**Task data**
*** Begin section ***
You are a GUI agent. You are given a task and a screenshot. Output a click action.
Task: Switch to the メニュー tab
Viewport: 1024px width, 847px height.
*** End section ***
*** Begin section ***
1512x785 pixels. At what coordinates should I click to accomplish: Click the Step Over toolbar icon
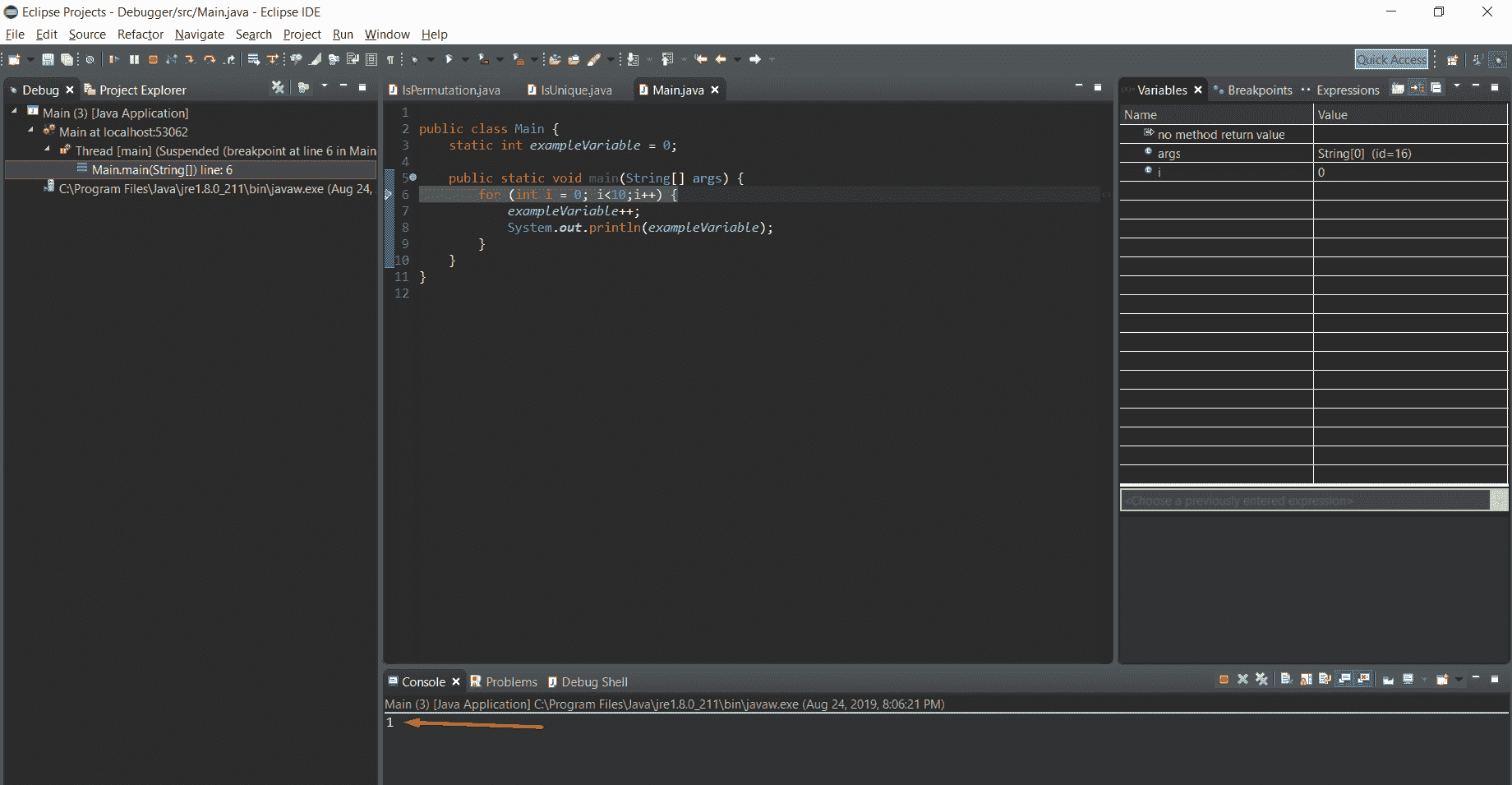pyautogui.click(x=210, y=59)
*** End section ***
**To do**
What you return should be exactly the lines above, starting at the one with "Task: Switch to the メニュー tab" and ending at the one with "Viewport: 1024px width, 847px height.", and nothing else.

**Answer box**
Task: Switch to the メニュー tab
Viewport: 1024px width, 847px height.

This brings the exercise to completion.